Extract to read:
But the collective image they conjured was certainly not of a human being. Like the platitudes of a farewell message or a eulogy, they were comforting but also trite, as if they were describing a film character, injected with our aspirations, dusted off the rough edges, and the clear contradictions. Perhaps we don't care that he is a human. That he is Shah Rukh Khan is enough. 

Mannat

Economist Shrayana Bhattacharya in her fascinating book Desperately Seeking Shah Rukh: India's Lonely Young Women and the Search for Intimacy and Independence (Harper Collins, Rs 562), her love letter to both Shah Rukh — not Shah Rukh Khan, not SRK, but Shah Rukh, an invitation to intimacy — and women, calls him "the receptacle of so many of our expectations". Often, she capitalizes the H in He when referring to him, both aware of and buying into his god-like stardom. 

That Shah Rukh Khan is a myth is something even he acknowledges. He described himself in a 2019 interview with the American comedian David Letterman as "an employee of the myth of Shah Rukh Khan". It is why he stands, perched on Mannat — his sea-facing house in Bandra, and also, literally, the aspirations he arouses from his fans — waving at the audience who throng and wait outside with bands of musicians and guttural slogans. The tourists mull about, selfies are taken, and the police are present for crowd control on his birthday and special occasions. (Today, on his birthday, an imposter came pretending to be Shah Rukh, poised over the sunroof of a car, while Shah Rukh is in Alibaug with his family.) But, with all this fanfare, is it possible to extract the human from the myth? No? The alternative, which is what Bhattacharya does here, is then to contextualize that myth.

Extracted data entries
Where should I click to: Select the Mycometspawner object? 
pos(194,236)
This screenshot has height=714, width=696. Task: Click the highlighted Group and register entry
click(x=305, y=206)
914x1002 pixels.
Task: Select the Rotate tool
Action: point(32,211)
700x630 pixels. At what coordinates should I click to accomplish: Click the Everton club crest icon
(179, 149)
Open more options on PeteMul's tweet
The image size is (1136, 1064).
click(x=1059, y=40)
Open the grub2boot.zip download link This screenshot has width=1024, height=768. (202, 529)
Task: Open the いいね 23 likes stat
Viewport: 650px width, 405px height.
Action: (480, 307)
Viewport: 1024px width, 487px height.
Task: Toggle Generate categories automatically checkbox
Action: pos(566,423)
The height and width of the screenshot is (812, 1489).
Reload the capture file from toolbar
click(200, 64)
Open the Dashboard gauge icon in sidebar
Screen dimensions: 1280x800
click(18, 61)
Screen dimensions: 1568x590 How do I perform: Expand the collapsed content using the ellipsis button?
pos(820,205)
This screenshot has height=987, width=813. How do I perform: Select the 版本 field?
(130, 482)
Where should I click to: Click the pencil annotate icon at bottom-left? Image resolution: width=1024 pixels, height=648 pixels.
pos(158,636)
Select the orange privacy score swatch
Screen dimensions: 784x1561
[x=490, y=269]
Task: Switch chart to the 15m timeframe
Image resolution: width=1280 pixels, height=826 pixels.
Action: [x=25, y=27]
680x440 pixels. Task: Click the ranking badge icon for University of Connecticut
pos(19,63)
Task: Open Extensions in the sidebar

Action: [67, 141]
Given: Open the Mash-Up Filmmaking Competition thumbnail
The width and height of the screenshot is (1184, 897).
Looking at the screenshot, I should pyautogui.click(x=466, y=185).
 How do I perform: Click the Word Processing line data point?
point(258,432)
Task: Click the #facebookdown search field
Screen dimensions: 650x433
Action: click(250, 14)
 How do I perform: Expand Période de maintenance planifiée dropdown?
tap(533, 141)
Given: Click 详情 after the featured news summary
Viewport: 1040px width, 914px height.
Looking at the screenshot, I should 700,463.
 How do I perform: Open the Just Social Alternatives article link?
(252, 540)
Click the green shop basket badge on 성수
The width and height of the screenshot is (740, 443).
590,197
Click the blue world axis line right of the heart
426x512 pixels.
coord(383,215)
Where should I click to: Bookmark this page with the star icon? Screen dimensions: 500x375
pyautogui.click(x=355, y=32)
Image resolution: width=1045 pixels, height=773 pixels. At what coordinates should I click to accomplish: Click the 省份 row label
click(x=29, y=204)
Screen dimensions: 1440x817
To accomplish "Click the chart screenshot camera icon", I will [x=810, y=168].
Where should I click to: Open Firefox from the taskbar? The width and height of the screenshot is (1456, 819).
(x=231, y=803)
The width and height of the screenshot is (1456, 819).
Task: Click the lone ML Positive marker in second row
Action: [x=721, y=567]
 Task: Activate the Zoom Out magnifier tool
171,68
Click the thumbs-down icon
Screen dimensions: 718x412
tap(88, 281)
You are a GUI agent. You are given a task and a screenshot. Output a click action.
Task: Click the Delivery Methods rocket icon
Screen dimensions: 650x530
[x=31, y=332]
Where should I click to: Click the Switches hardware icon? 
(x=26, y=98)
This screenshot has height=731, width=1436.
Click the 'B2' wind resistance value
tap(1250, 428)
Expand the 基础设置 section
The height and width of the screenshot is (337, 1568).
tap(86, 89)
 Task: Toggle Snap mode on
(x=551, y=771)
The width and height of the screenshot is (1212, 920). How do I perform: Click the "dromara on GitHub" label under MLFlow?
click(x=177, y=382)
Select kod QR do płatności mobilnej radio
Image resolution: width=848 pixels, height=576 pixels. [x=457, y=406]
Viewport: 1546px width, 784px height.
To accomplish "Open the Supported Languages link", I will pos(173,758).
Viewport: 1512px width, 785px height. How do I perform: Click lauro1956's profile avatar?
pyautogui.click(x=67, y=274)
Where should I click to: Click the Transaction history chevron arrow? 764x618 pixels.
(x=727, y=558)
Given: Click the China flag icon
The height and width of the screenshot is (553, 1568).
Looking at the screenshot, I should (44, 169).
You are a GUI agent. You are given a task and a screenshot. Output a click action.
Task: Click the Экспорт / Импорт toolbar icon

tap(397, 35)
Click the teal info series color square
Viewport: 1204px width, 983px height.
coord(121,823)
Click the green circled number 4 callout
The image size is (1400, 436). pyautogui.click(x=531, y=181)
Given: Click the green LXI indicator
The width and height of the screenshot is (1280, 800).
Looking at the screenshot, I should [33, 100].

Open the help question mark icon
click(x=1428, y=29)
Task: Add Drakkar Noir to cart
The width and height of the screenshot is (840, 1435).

Work to do:
**1.** Answer these questions from the passage about Shah Rukh Khan:
(a) What phrase does Bhattacharya use to describe him?
(b) In what year did he call himself "an employee of the myth of Shah Rukh Khan", and to whom?
(c) Where is he on his birthday, according to the passage?
**2.** In the passage about Shah Rukh Khan, the paragraph on Bhattacharya's book names several forms of the actor's name. List every one of them.
**3.** Continue the passage about Shah Rukh Khan from its final sentence.
The records have no connection to the passage about Shah Rukh Khan.

Solved tasks:
**1.**
(a) "the receptacle of so many of our expectations"
(b) In 2019, to the American comedian David Letterman
(c) In Alibaug with his family

**2.** Shah Rukh, Shah Rukh Khan, SRK

**3.**
She notes that over the decades she has come and visited Mannat — "a middle-class monument" —  now it is mostly men who are there, crowding cheek by jowl, despite his fan base being mostly women. But this is not surprising because much like the theaters, crowded public spaces are often taboo to women, given the potential for harassment and the hurdles one has to encounter at home to be allowed to participate in public. 

In 2017, for example, 60% of the audience members at an Indian cinema hall were men. Even in Mumbai, the single screen theaters are often bastions of male assertion. Most of the women Bhattacharya speaks to — from small towns, villages, big cities, the metropolis — were often dictated to never visit the theater. When they did so secretly, they were punished, slapped. It was an unsafe place, unbecoming of a woman. And yet, Shah Rukh emerged in their lives, "divided by class, united by fandom", with pirated copies and music cassettes of his films, the television revolution that brought his cinema into the house, and later the internet, which would bring the entire archive of his films and interviews under the access of a thumb swipe. You could enter his name into Google and the wormhole is yours to endure and sift through. (The most fascinating factoid of fandom in this book, but also least delved into, are the places where the share of Shah Rukh's searches are the highest — Siliguri, Andaman and Nicbar. Then, there is Coimbatore, one of only three cities in India where there are more Shah Rukh than Salman Khan searches.)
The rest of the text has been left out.